▶ Text block
---+---

Conventional internal combustion engines use a camshaft-driven valvetrain to operate intake and exhaust valves that control the exchange of gases in the combustion chambers formed between the engine block and cylinder head.
Engines are often categorized by the location of the camshaft relative to the valves, with overhead cam valvetrains driven by a camshaft in the cylinder head over the valves and pushrod valvetrains or "cam-in-block" valvetrains having the camshaft located in the engine block with the valves operated using pushrods and rocker arms.
Current four-valve-per-cylinder pushrod engines include two intake valves and two exhaust valves for each cylinder, each pair of valves is operated in tandem by a bridged valvetrain that includes a camshaft-driven cam follower (also referred to as a tappet or lifter) connected by a single pushrod to a rocker arm that drives a bridge coupled to the pair of valves (intake or exhaust). This bridged valvetrain is a cost-efficient design that achieves acceptable performance for many applications, although operation of the two bridged valves is not precisely synchronized because the force exerted on the bridge can not be perfectly balanced between the valves, the valves may have slightly different spring forces and the valve components may experience slightly different wear. This may result in one valve opening late and/or one valve may seat first while closing causing the other valve to seat late with a higher than intended velocity.

---+---

▶ Raw records
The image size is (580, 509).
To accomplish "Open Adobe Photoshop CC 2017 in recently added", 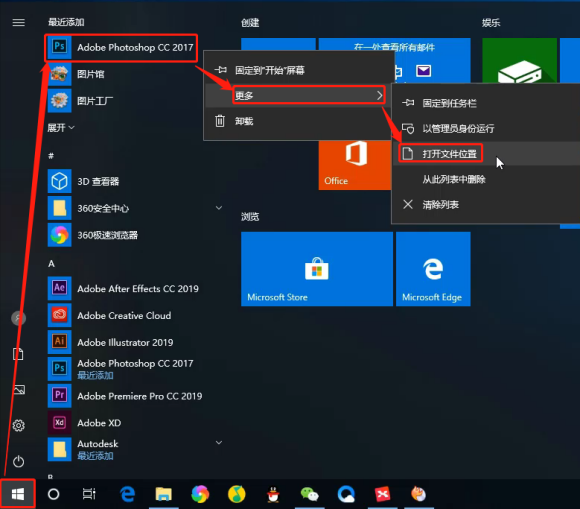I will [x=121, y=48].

---+---

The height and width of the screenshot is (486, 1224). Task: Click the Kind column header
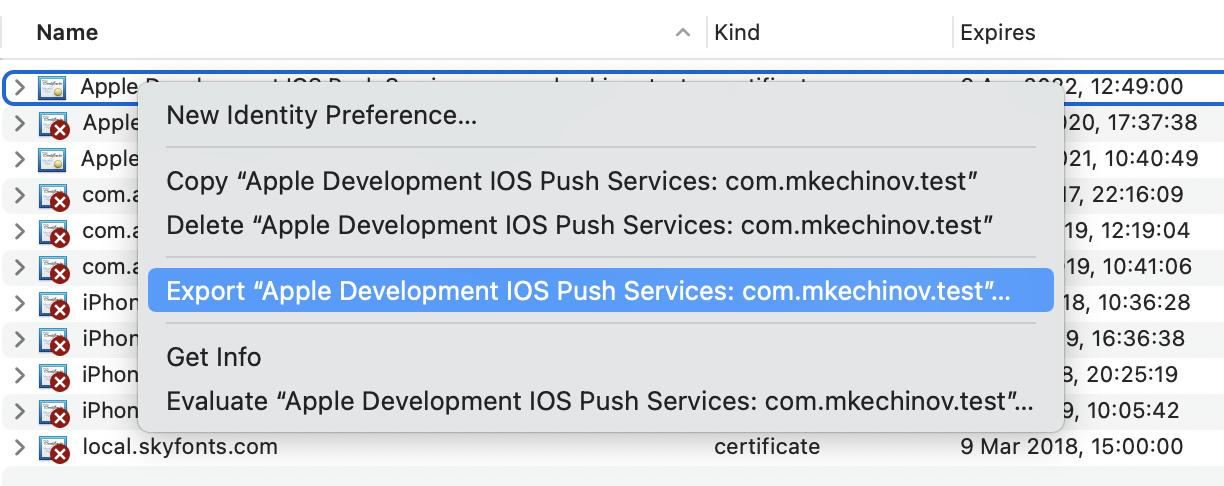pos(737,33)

---+---

▶ Required actions
A) Recast the paragraph of the valvetrain passage that begins "Current four-valve-per-cylinder pushrod engines" as a bulleted list that keeps its main facts.
B) Carry the valvetrain passage further, starting after its final sentence.
The data has no connection to the valvetrain passage.

▶ Results of the tasks
A)
- Current four-valve-per-cylinder pushrod engines have two intake and two exhaust valves per cylinder.
- Each pair of valves (intake or exhaust) is operated in tandem by a bridged valvetrain.
- In this valvetrain, a camshaft-driven cam follower (also called a tappet or lifter) connects by a single pushrod to a rocker arm, which drives a bridge coupled to the pair of valves.
- The design is cost-efficient and performs acceptably in many applications.
- The two bridged valves are not precisely synchronized, because:
  - the force on the bridge cannot be perfectly balanced between the valves,
  - the valves may have slightly different spring forces, and
  - the valve components may wear slightly differently.
- As a result, one valve may open late, or one may seat first when closing, so that the other seats late at a higher than intended velocity.

B)
In addition, valve stem tips are edge loaded by the bridge with higher stresses resulting in higher rates of wear and potential noise, vibration and harshness (NVH) concerns.
While single overhead cam (SOHC) and dual overhead cam (DOHC) systems have independently controlled valves to address some of these issues, the SOHC and DOHC systems are significantly more expensive and have large package width relative to a cam-in-block design.
To provide various advantages over conventional pushrod, SOHC and DOHC engines, an engine and valvetrain having dual pushrod lifters and independent lash adjustment has been developed as described in commonly owned U.S. Patent publication US2007119397 filed November 30, 2005.
While suitable for many applications, the number of pushrods utilized may impose packaging constraints on port placement in the cylinder head.
It is an object of the invention to provide an improved valvetrain for an internal combustion engine.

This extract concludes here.